第8章 2人が交わる時
夕方になると祖母から電話がきて、どうやら、あれから寝ずに調べてくれていたようだ。
祖母にそこまでさせてしまうとは…。
私も祖母も産まれていない遠い昔、初めて還魂の術の力を宿した女性のことがわかった。
なんとその女性は力を使ったそうだ。使っていた人がいた。
そもそも今まで使う人がいなかったのは、使えなかったということがわかった。
六眼と無下限術式を持つ人にしか使えない、それが使われていなかった理由。
そりゃあ、使われることがないわけだ…その2つを合わせ持ってる人なんて、悟くんの前にどのくらいいたのか…。
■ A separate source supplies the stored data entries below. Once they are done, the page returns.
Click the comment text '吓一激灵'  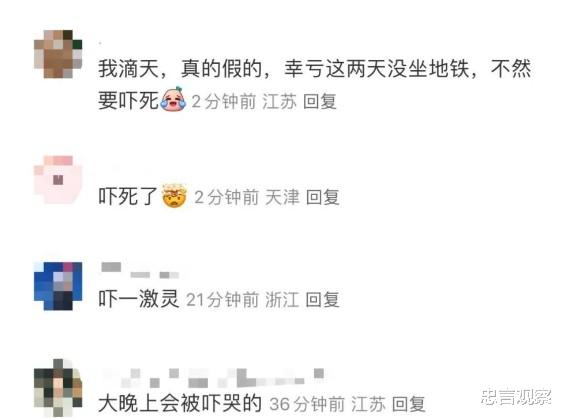coord(139,299)
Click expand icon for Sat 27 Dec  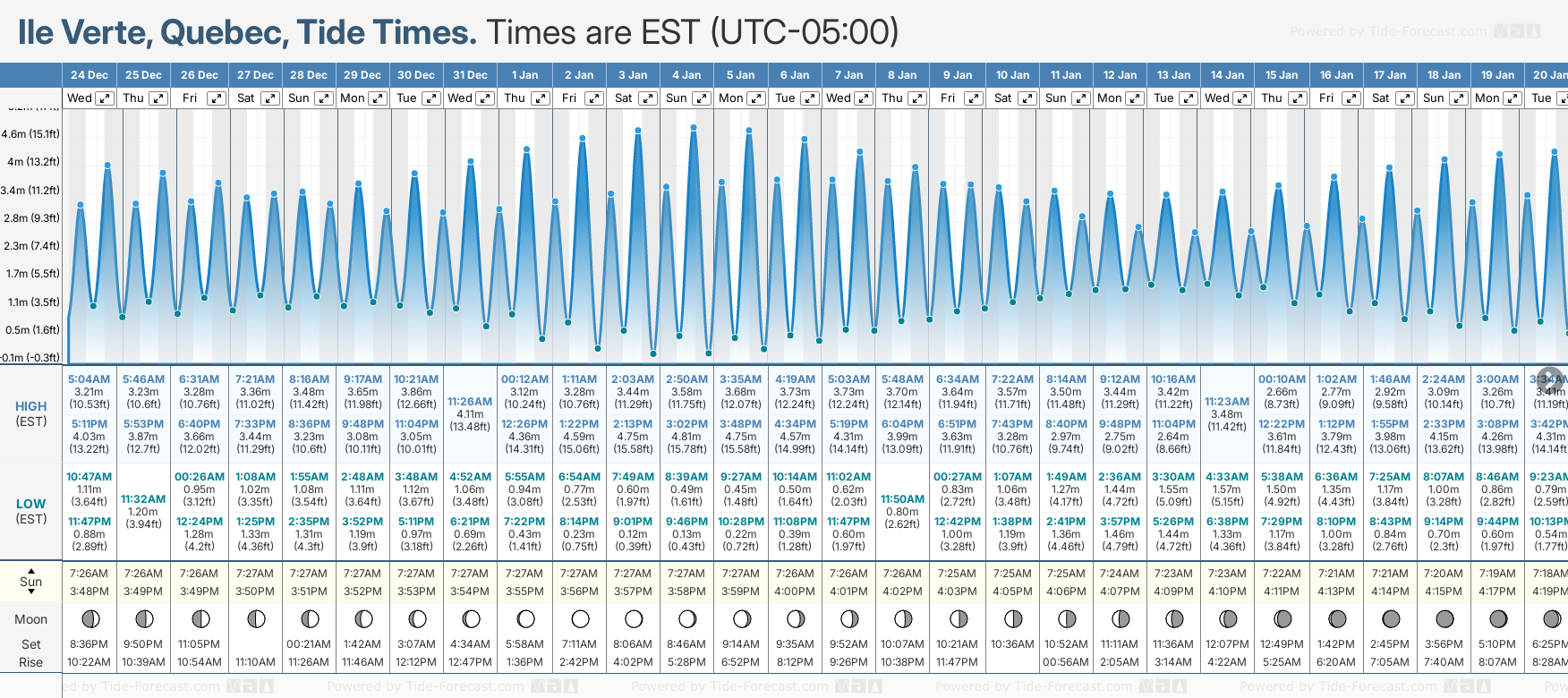coord(269,98)
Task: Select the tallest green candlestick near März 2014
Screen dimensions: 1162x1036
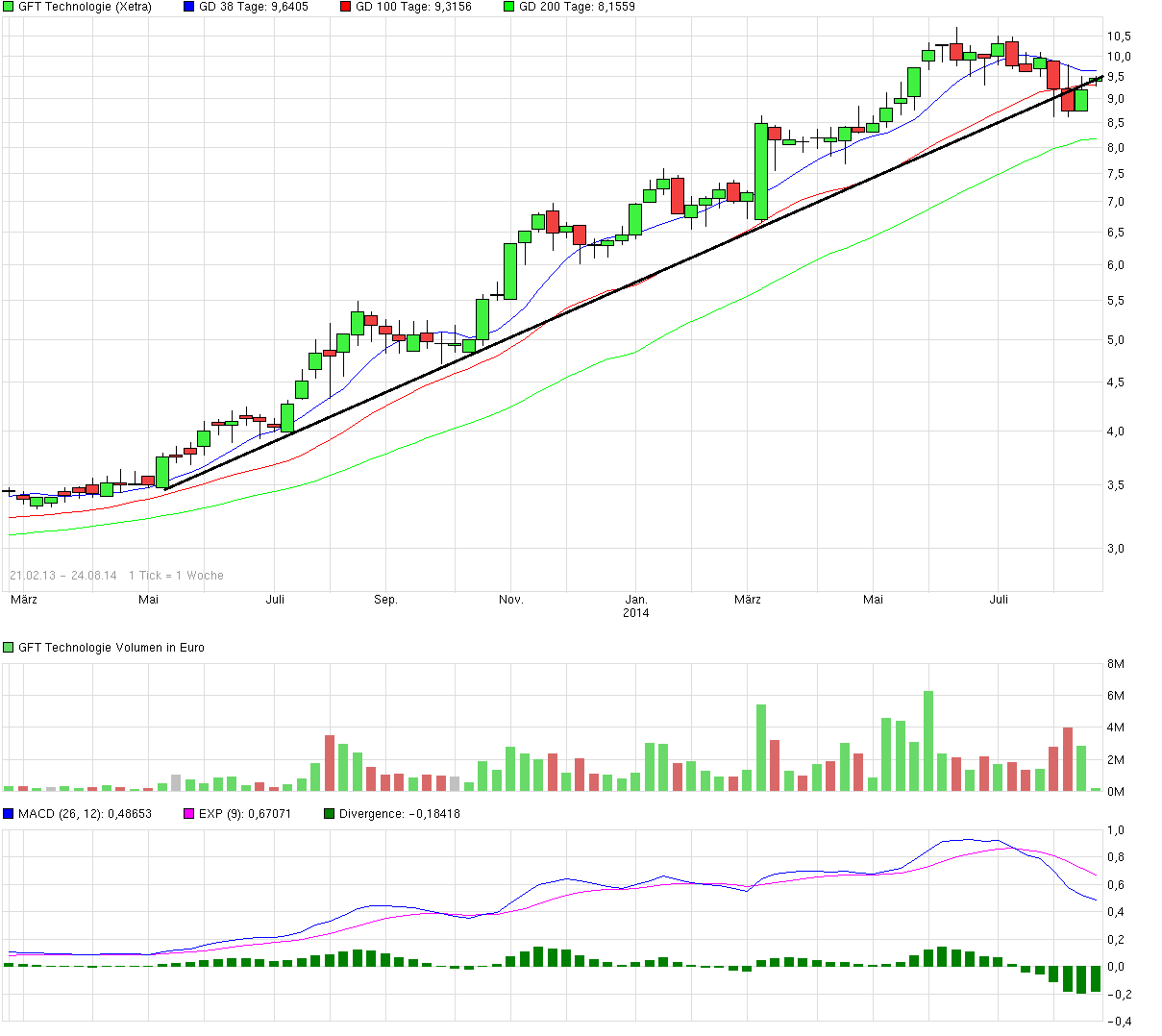Action: (x=761, y=168)
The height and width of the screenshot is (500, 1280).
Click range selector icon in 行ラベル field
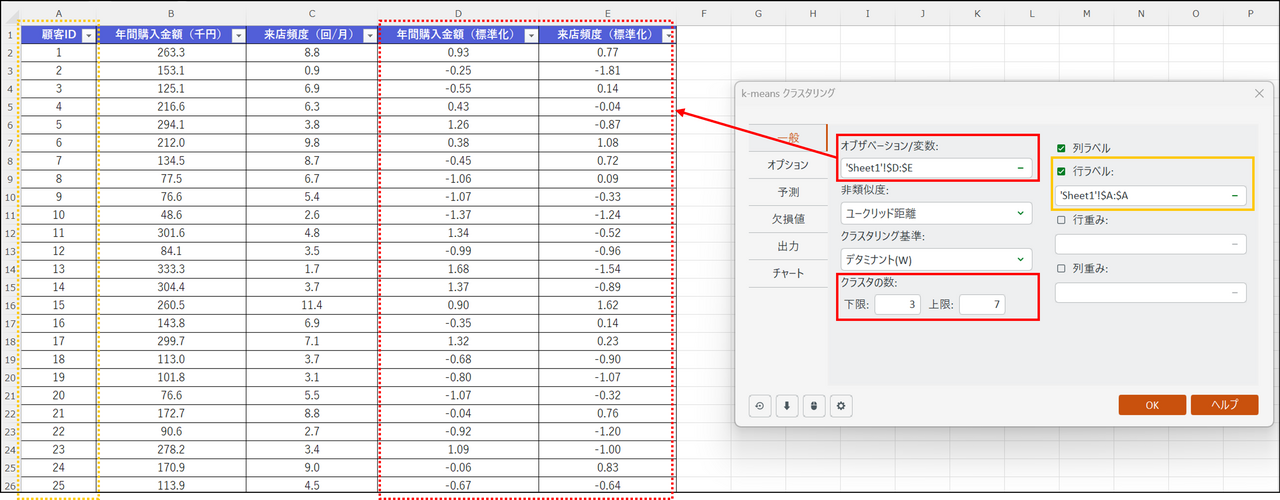click(x=1236, y=195)

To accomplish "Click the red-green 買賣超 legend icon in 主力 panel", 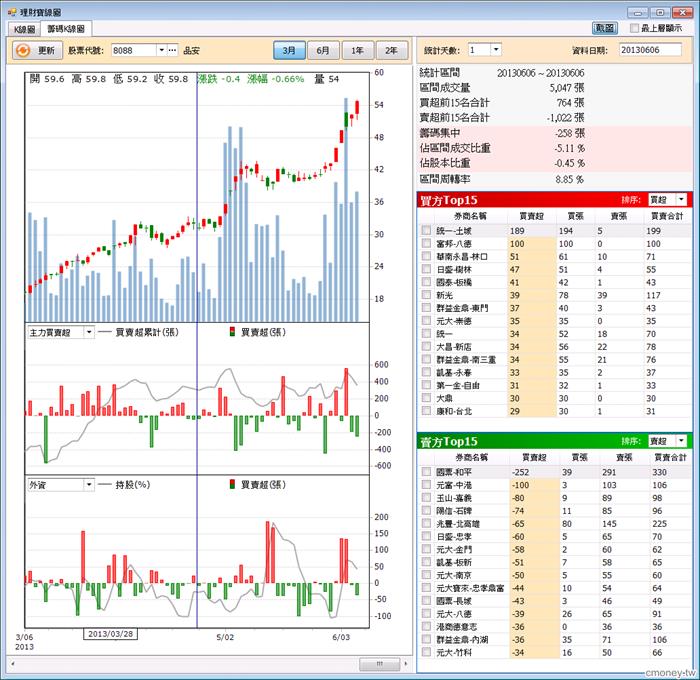I will [232, 332].
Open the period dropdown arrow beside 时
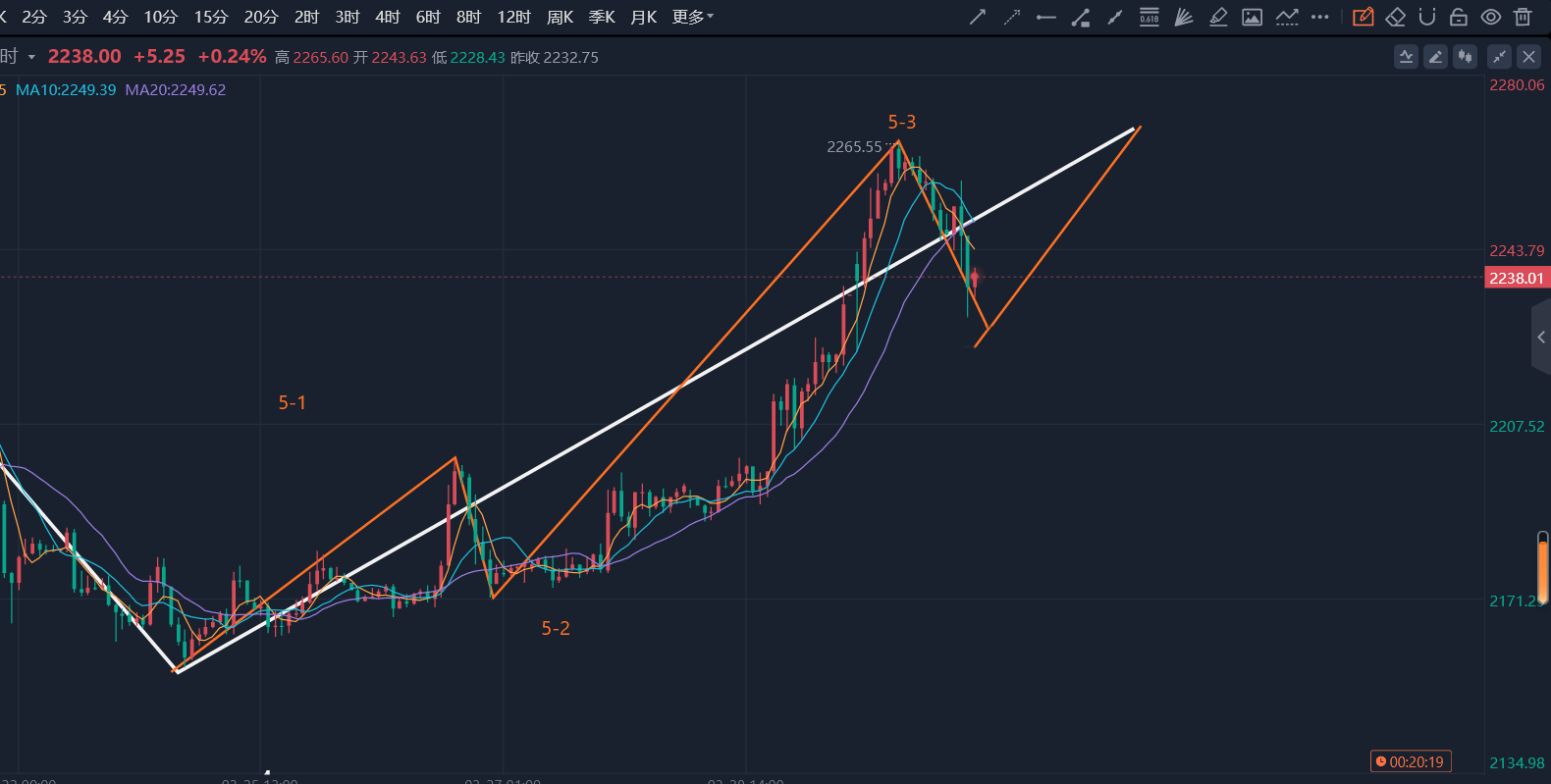The height and width of the screenshot is (784, 1551). 31,57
「あの日、悟くんに助けてもらって好きになったのは、必然だったのかな…。」
まあ自分の気持ちを自覚したのは悟くんが生き返ってからだけど。
昔、還魂の術を使った時もこうして力が戻ったらしく、元の生活に戻れるまでには時間がかかるらしい。
確証がなくて言えていなかったことを祖母に謝られた。
というか、どこでどうやって調べたのやら…。
そのことを伊地知さんたちに報告し、夕飯を作り始める。
「じゃあ、別に僕たちがいなくても大丈夫ってことですかね?」
「反転術式使った方が早いんじゃないか?」
「そうですね…使った方がいいかもしれません。あんな御子神さんを見てられません。」
3人の会話を遠くで聞きながら調理を続ける。
こうしてる間に悟くんの呪力は切れていないだろうか、身体は大丈夫なのだろうか…不安は拭えない。